- What is being asked
Copy each line below that contains "sidebar".

[Source records]

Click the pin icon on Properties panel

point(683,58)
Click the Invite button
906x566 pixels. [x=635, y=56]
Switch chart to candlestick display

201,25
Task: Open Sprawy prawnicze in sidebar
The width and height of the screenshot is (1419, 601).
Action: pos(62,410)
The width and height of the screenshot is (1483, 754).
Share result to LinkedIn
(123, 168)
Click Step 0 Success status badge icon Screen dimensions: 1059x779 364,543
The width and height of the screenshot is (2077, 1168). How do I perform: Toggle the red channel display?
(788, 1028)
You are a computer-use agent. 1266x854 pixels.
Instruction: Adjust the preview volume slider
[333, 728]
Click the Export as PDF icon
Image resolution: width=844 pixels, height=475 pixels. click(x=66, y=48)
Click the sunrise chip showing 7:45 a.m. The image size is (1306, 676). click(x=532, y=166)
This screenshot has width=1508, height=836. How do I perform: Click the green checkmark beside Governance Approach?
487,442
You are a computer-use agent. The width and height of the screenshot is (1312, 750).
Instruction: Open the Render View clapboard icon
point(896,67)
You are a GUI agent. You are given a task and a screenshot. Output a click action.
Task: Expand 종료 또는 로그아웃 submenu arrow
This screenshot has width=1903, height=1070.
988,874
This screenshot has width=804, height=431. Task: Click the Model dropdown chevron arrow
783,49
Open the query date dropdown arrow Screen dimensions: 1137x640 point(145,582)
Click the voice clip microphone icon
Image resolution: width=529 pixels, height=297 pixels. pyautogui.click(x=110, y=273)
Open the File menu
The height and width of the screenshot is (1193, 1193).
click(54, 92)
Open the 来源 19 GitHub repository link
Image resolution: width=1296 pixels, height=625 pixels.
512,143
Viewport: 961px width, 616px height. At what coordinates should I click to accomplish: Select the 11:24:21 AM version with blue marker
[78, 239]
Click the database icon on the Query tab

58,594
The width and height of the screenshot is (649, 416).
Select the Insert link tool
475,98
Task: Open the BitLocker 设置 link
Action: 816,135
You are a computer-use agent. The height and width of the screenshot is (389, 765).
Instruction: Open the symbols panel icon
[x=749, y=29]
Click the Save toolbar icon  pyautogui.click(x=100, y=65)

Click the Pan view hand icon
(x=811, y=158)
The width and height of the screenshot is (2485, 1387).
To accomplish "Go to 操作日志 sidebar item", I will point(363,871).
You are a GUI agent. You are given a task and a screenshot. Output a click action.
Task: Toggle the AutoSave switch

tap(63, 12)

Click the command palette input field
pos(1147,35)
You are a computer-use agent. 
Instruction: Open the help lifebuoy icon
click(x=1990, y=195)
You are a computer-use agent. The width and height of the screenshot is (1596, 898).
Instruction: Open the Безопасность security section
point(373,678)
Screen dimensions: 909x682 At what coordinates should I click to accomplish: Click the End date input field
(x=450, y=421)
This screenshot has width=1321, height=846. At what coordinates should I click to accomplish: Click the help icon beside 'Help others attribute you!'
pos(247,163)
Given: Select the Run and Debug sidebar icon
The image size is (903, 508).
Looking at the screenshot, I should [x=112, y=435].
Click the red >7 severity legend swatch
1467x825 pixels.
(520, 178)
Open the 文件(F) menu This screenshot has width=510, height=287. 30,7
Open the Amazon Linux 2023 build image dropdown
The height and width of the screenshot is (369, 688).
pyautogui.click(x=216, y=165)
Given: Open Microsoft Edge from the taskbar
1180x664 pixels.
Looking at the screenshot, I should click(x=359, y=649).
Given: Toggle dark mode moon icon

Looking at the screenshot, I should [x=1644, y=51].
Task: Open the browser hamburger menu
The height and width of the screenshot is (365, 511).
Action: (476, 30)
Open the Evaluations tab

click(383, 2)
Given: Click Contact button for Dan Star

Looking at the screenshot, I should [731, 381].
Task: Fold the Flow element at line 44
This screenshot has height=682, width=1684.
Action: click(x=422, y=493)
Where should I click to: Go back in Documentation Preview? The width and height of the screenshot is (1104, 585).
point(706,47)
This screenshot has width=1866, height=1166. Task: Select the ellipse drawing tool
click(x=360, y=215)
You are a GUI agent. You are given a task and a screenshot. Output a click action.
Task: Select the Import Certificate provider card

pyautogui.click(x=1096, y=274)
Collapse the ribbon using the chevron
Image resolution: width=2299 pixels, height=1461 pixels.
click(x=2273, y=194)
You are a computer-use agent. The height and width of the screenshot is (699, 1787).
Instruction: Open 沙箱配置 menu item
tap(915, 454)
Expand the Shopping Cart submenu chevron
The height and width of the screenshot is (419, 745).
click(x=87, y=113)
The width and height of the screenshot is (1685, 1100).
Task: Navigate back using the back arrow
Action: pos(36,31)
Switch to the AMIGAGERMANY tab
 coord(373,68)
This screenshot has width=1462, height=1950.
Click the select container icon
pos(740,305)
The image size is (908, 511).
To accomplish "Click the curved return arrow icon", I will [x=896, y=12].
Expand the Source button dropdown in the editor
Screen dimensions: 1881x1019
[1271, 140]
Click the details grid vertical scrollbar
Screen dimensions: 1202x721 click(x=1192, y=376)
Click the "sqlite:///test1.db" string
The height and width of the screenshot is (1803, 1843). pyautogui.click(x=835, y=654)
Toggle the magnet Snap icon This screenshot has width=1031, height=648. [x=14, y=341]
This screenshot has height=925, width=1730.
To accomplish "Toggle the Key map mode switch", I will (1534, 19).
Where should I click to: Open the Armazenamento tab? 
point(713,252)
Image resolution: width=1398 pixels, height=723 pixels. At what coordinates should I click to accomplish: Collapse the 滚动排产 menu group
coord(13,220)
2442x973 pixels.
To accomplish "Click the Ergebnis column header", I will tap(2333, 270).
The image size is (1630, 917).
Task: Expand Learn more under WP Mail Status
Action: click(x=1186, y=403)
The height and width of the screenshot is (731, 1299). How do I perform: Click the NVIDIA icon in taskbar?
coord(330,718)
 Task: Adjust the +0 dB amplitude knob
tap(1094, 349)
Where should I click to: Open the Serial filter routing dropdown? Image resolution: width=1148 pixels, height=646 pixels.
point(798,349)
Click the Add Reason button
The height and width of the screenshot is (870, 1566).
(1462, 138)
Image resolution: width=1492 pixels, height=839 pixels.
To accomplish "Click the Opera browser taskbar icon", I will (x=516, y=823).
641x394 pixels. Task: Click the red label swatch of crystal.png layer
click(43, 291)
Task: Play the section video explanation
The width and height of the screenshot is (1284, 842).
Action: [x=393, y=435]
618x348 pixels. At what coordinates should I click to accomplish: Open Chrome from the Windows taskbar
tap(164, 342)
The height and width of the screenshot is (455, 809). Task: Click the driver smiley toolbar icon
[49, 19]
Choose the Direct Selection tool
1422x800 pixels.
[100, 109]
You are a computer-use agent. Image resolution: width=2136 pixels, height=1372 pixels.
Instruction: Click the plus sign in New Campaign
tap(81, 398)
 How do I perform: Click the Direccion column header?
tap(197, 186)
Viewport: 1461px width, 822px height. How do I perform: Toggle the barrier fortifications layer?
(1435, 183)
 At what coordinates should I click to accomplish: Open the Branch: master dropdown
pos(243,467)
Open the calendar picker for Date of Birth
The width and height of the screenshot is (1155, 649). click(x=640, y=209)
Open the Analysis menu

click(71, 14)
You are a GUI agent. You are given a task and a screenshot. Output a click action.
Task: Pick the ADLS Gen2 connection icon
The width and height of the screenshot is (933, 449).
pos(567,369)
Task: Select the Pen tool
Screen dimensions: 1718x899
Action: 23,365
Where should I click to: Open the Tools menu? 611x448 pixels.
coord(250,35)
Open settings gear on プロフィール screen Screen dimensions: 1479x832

- Your solution
Task: Open Sprawy prawnicze in sidebar
To accomplish "Go to 操作日志 sidebar item", I will point(363,871).
Given: Select the Run and Debug sidebar icon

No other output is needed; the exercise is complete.